(Beginning of Data to process)
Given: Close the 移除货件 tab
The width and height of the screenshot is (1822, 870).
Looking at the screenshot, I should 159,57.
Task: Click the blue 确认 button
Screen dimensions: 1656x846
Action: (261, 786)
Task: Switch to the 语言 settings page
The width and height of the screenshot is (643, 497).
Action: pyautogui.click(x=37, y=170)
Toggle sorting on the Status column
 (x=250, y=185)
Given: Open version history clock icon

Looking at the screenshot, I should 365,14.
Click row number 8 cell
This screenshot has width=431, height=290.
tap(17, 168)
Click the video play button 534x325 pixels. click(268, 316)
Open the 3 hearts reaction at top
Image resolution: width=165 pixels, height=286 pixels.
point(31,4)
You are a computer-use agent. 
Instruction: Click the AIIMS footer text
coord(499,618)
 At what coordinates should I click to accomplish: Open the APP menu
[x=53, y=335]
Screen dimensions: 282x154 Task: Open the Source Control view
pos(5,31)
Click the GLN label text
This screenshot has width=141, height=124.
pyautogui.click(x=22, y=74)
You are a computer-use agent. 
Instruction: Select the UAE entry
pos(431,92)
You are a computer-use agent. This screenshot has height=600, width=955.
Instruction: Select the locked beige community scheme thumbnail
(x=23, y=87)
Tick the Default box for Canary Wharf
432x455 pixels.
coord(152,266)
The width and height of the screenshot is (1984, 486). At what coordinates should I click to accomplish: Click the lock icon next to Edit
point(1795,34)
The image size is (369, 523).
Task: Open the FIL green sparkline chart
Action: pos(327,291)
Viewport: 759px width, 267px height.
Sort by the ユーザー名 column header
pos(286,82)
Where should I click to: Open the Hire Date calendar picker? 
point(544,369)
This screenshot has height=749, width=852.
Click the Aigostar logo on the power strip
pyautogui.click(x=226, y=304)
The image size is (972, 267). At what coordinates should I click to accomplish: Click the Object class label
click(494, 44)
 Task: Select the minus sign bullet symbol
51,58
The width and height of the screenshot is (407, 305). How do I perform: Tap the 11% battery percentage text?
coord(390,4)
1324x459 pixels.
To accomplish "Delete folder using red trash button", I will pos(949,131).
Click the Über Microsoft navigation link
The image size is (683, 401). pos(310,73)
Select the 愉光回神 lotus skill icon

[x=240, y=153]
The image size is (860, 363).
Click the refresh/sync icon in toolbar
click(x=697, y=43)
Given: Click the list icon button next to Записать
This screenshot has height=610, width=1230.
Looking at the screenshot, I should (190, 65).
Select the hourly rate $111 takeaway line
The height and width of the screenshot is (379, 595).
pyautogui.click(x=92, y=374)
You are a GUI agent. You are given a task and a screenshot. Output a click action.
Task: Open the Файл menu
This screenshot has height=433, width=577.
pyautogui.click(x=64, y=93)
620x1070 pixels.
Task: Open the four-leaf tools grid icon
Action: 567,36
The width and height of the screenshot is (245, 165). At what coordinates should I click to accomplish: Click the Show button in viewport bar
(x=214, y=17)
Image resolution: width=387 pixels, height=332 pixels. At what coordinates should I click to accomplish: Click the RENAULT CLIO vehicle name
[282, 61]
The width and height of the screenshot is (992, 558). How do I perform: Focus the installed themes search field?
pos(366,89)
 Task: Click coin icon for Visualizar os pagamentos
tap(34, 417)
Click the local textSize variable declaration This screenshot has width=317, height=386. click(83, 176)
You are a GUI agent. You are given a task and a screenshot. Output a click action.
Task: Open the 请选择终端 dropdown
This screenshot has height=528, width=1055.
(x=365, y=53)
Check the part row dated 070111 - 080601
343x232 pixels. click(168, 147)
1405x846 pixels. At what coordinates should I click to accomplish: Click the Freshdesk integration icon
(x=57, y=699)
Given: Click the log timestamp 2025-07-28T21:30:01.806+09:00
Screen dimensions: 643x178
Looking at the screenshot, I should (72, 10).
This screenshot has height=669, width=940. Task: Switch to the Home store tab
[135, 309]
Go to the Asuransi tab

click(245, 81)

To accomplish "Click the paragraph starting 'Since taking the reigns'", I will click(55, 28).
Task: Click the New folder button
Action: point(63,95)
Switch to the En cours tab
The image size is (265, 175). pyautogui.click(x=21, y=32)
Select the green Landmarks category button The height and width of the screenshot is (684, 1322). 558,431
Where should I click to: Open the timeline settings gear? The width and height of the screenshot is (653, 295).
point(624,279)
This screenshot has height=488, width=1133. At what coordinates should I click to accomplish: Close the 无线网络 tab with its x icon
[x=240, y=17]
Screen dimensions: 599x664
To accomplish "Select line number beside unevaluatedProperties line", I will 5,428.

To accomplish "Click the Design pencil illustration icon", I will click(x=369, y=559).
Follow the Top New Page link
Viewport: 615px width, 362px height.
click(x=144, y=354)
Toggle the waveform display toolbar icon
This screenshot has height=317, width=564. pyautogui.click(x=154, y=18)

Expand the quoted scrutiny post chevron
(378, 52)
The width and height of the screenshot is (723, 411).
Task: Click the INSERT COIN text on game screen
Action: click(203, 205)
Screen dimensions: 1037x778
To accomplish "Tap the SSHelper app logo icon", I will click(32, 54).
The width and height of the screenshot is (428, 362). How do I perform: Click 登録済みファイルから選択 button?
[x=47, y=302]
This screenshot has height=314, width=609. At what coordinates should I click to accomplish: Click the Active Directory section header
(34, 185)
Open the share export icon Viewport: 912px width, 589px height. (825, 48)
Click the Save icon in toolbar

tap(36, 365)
(End of Data to process)
An exact, complete copy of the lines above from the one with "This screenshot has height=669, width=940." through the one with "Screen dimensions: 599x664" is the whole answer.

This screenshot has height=669, width=940. Task: Switch to the Home store tab
[135, 309]
Go to the Asuransi tab

click(245, 81)

To accomplish "Click the paragraph starting 'Since taking the reigns'", I will click(55, 28).
Task: Click the New folder button
Action: point(63,95)
Switch to the En cours tab
The image size is (265, 175). pyautogui.click(x=21, y=32)
Select the green Landmarks category button The height and width of the screenshot is (684, 1322). 558,431
Where should I click to: Open the timeline settings gear? The width and height of the screenshot is (653, 295).
point(624,279)
This screenshot has height=488, width=1133. At what coordinates should I click to accomplish: Close the 无线网络 tab with its x icon
[x=240, y=17]
Screen dimensions: 599x664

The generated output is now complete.